Narcissists are highly invested in their social status. Marriage, children, and the economic advantages of married life provide social status. Narcissists lose that status if their marriages fall apart. They suffer downward mobility and can be perceived by others as a failed spouse or parent. Dread of loss of status can motivate narcissists to begrudgingly do what they are required to do to avoid the loss of status upon which their self-respect depends. Does that mean you should start threatening divorce every time you are fed up with your partner? No. That would be a strategic blunder.

Frustrated partners in a fit of anger might threaten divorce to motivate behavior change. It never works because narcissists correctly perceive that it’s a bluff the very first time the aggrieved partner fails to follow through. The narcissist intuits that the partner delivering the ultimatum is in fact too dependent on the narcissist to follow through on their threat. What does unnerve narcissists is not a partner's anger but their indifference. Indifference conveys that one is no longer so invested in the relationship, has begun weaning oneself from dependence on it, and is emotionally preparing for an independent life if it comes to that.

Calling out a narcissistic partner on their insensitive, dismissive, contemptuous, and shaming behavior in a calm, matter-of-fact way (i.e., indifferently) makes an impact. Of course, your narcissistic partner is likely to respond defensively and with self-righteous indignation to any criticism and accuse you of being mean and unfair. They may try their best to get you to back down. Don't. Make it clear that you are entitled to your feelings and opinions, and don’t need to debate it if they see it differently. Make it clear that if you continue to feel mistreated, your partner shouldn’t expect much in the way of love, affection, sex, or other indulgences. Make them earn your respect.

The narcissist will engage in countercomplaint and accuse you of mistreating them. You don’t need to defend yourself. Just say, “Fine, if that’s how you feel, you’re free to divorce me and look for someone better. I don’t appreciate it that when I raise what I feel is a legitimate concern about you, you throw it back in my face. That’s not an attractive trait.” The narcissist still throws it back in your face: “Why don’t you divorce me?” Say, “I’m committed to learning to make the best of a bad situation by controlling my temper and speaking my truth.”

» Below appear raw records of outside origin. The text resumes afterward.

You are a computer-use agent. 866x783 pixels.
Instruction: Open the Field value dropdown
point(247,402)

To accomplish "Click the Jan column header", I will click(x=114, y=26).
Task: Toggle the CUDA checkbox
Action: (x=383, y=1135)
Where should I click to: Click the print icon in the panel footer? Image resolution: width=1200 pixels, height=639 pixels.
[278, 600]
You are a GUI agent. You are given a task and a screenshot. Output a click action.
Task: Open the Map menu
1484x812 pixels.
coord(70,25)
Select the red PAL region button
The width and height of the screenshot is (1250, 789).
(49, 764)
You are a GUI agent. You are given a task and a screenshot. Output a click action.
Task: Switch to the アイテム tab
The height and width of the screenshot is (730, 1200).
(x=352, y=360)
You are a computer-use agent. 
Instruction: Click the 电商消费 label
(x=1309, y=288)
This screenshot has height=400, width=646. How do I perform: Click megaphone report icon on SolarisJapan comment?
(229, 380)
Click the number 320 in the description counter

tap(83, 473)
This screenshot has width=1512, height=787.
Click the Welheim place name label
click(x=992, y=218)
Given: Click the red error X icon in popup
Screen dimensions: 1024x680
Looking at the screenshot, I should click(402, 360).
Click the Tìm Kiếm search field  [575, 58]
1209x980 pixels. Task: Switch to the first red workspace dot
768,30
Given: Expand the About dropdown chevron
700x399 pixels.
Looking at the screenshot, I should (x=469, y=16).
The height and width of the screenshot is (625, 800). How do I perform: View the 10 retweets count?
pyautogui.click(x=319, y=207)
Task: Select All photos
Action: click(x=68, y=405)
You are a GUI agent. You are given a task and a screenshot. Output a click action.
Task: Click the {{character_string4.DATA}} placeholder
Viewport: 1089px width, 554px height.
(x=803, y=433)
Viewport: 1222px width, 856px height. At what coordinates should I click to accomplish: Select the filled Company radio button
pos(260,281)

At this point, your partner might back down to make peace. Or they might storm off in a huff because they see they aren’t going to get anywhere with you. If they do storm out, as they are leaving, you could say, "Don’t come back without an apology for the way you’re ending this conversation.” Once they cool down and think about it a little, you just might get an apology.

You’re putting your partner in a forced-choice situation to treat you respectfully or let you continue to wean yourself from the relationship until you get to the point where it would be a huge relief to be done with your narcissist for good. This becomes a moment of truth for them. Some narcissists might let you grow apart because they can’t swallow their pride, but many will relent because they are much more dependent on you than you are on them, even if they are loath to admit it.

Managing a Narcissist Is Hard Work

Standing up for yourself can be draining and exhausting. Unfortunately, the marriage will only get worse if you don’t do the work. It’s in your enlightened self-interest. You can always get out if this is just too much for you or if asserting yourself this way is beyond your capability. If your narcissistic partner is your romantic type, and standing up for yourself in this way keeps them in line, you just might find that a lifetime with that person isn’t so bad after all.

References

Josephs, L. (2018) The Dynamics of Infidelity: Applying Relationship Science to Psychotherapy Practice. Washington, D.C.: American Psychological Association.